A professional vocalist is witnessed to make
transition from one raga to another by shifting the sruthi to
any other swara in the same raga, which in turn makes
him/her reach another raga. Likewise, there is a possibility
of a raga belonging to one particular family, giving rise to
one raga or many ragas belonging to different families.
This practice of transitioning from raga to raga by shifting
the tonic note is popularly referred to as ‘GrahaBhedam’ or ‘SruthiBhedam’ in Carnatic Music. We will refer to this practice in general terms as ‘raga-to-raga transition’ in the
following sections for the readers to easily understand this
concept. To comprehend this traditional concept of raga-
to-raga transition, the two major categorizations of ragas
must be known. They are Melakarta, the parent ragas and
Janya, the children of those parent ragas. This
classification of ragas has been implemented in many
research papers.
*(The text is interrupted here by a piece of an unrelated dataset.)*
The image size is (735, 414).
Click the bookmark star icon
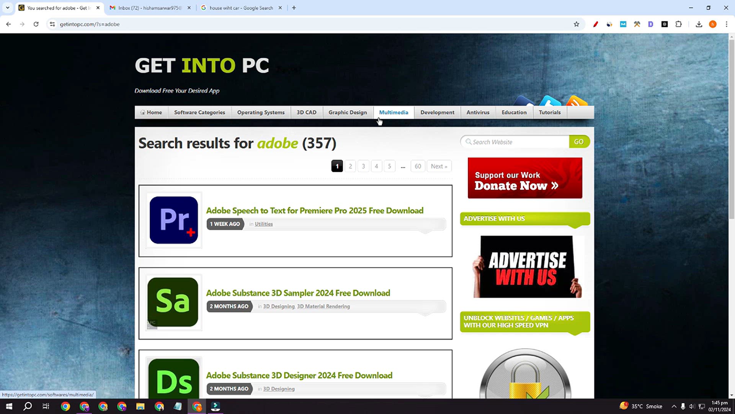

Some techniques are audio mining using
data sampling, structural segmentation, feature extraction
and clustering with NN classifier (Kirthika, P.,
&Chattamvelli, R., 2012).
The rules of Melakarta ragas must be known for
this raga-to-raga transition, so they are given hereunder:
a) A Melakarta raga must have all 7 swaras S, R, G, M,
P, D and N. Hence it is called a Sampurna (complete)
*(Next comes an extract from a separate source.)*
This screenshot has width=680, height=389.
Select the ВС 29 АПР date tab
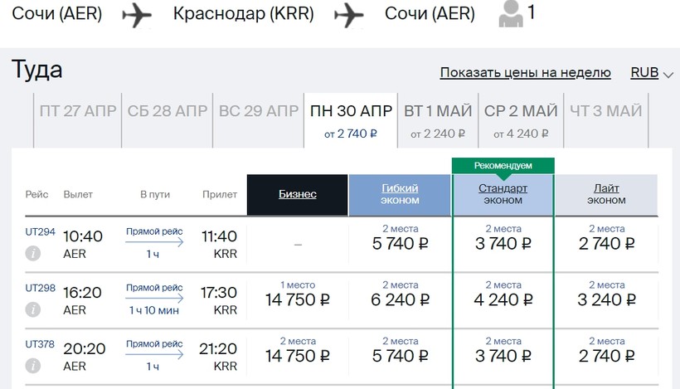click(258, 111)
raga. R denotes R1, R2 or R3; G denotes G1, G2 or
G3; M denotes M1 or M2; D denotes D1, D2 or D3
and N denote N1, N2 or N3. The last swara, ‘S’ (higher octave) is always present in both the Arohana
and Avarohana.
b) The notes should be strictly ascending and descending
in Arohana and Avarohana respectively without leaps
or windings.
c) The presence of more than one swara in the same
category is not allowed. For example, both N1 and N3
should not be present in a Melakarta raga; only either
of them is allowed.
d) The swaras in the Arohana and Avarohana of the raga
are exact mirror-images of each other. They are
laterally inverted; the swaras in the left appear in the
right and vice-versa.
As every Melakarta raga is distinct from each
other, each of them gives rise to child ragas, popularly
called Janya ragas. Hence, Melakarta ragas are called
parent (or) Janaka ragas. A Janya raga has a subset of
swaras of its parent Melakarta raga. For example,
Keeravani is a Melakarta raga and raga Jayashree is a
Janya of it. In general, ragas can have their arohanas and
avarohanas as exact mirror images of one another as we
saw in the case of Melakarta ragas, which is considered as
the symmetric nature; or else the Arohana and Avarohana
can be different from each other, that is, the ragas are
asymmetric in nature. A Janya raga can be symmetric or
asymmetric in nature. In asymmetric ragas, there are two
types. The first type is the asymmetric Janya ragas that
resemble their parents in either Arohana or Avarohana.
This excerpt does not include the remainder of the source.